After that episode, I haven't tried again. We still play with the harness and leash indoors - I figure its good to have him used to it in case of an emergency or something, but outside has been out of the question. 


Sent from my iPhone using Petguide.com Free App


----------



## krazykiwi (Oct 21, 2012)

My boy cat loves his harness, once it's on, but it's always a small wrestling match to get it on him. He's fine and settles down and sits politely at the door like a puppy as soon as it's on, but the process of wrapping it around him and buckling it up took quite some practice and lots of time.

Tips that work for me: Fasten the body strap before the neck strap, and leave the leash attached to the harness body clip before you start, that way you can get hold of him again if he runs off with half the harness on. And make sure you know where his feet are, Sune would stick his feet through the harness in all sorts of directions before I got the hang of it.

Without the harness, he likes to door rush, but being a city apartment cat before he came to live with me, as badly as he wants to get outside, he's actually quite scared. So he is super easy to catch, usually goes no further than 2 meters from the door. 

But it did lead to a funny episode the other day, when I was taking boxes out to the garage, and he came out the door with me, I figured I'd let him follow, see how he did. As expected he stuck to me like glue all the way to the garage, (a whole 20 meters, but it's a big adventure for him!) But on the way back to the house, a bird flew up from the bush and he delightedly sprung after it. Directly into a snow drift about a meter deep, which he promptly disappeared into. 

He immediately bounced straight up in the air, the way you see baby gazelles do on nature documentaries, but he couldn't figure out what direction to go because snow everywhere he looked, so while I'm dying laughing, there is this huge fluffy orange boy sproinging in and out of a pile of snow, yowling like he was being murdered the entire time. By the time I rescued him he was shaking and shivering, and clung to me with his paws around my neck like I had just pulled him out of a shark filled ocean.

I think we'll probably put the walks on hold until springtime for now 

Sune's big day out has some pictures if you would like to see his harness though (from just about the last day of autumn it was nice enough to go out)


----------



## 3gatos (Nov 28, 2012)

krazykiwi said:


> My boy cat loves his harness, once it's on, but it's always a small wrestling match to get it on him. He's fine and settles down and sits politely at the door like a puppy as soon as it's on, but the process of wrapping it around him and buckling it up took quite some practice and lots of time.
> 
> Tips that work for me: Fasten the body strap before the neck strap, and leave the leash attached to the harness body clip before you start, that way you can get hold of him again if he runs off with half the harness on. And make sure you know where his feet are, Sune would stick his feet through the harness in all sorts of directions before I got the hang of it.
> 
> ...


I literally laughed when I read this! Too funny! I can just imagine a big orange kitty afraid of the snow!

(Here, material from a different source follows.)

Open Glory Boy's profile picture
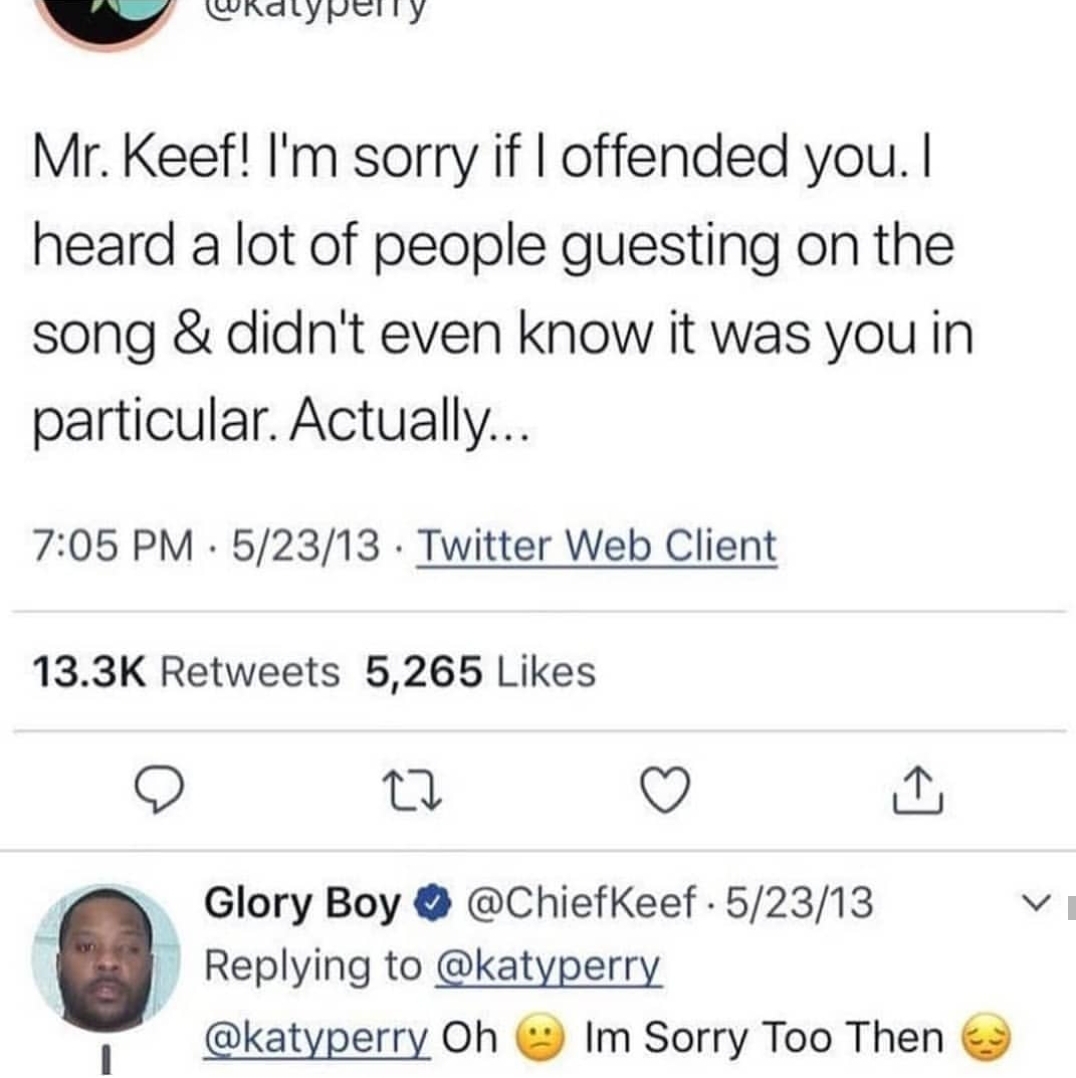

My kitten hasn't seen snow up close yet, he is a door bolter as well when his harness isn't on and boy does he RUN! I'm going to put his harness on, on Thursday when I'm off and see what he thinks.


----------



## jawramik (Dec 3, 2012)

I actually bought two Come With Me Kitty harnesses a while back, so I'm glad to hear that that's a good choice.

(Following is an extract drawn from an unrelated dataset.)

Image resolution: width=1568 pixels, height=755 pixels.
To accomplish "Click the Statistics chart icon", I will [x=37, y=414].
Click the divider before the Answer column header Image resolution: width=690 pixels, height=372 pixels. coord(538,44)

I'll definitely take it slow. Coda was a stray, and is always looking out the window, and I found Cal outside, so I think they may be okay once they get outside so long as they're comfortable with the harness.

Thanks for the advice.


----------



## mimi3908 (Aug 25, 2010)

my cats were once strays as well and one of the three had always seemed like she wants to go outside, so I also put a harness on her and walked her in my backyard. She was okay with the harness, but I guess once outside a new environment, she didn't seem interested and walked back towards the door. I think it is a matter of time before the kitty start getting use to it again although I don't do it often and only in warm weather time. A few caveats that I did hear about getting your cats use to the outdoors again is that once they are use to it, they might be more willing bolt out the door if someone leaves it open by mistake, and of course, the possibly of getting ticks and fleas if they don't have outdoor collars. Just be aware of those potential issues.


----------



## jawramik (Dec 3, 2012)

I use Advantage on both my cats, so I'm not too worried about fleas or ticks. One of my cats in particular will already bolt if the door is left open, so we just always have to be really careful and be bossy with guests about not leaving the door open. That's also part of why I really would like to be able to give both my kitties safe, supervised outdoor time; it seems like Coda especially really wants to go outside, and I don't feel good about having an indoor/outdoor cat. Maybe if I lived in a quiet, low-traffic neighbourhood I might feel differently, but I live right along a main road and it just wouldn't be responsible to allow either of my cats to roam unsupervised. 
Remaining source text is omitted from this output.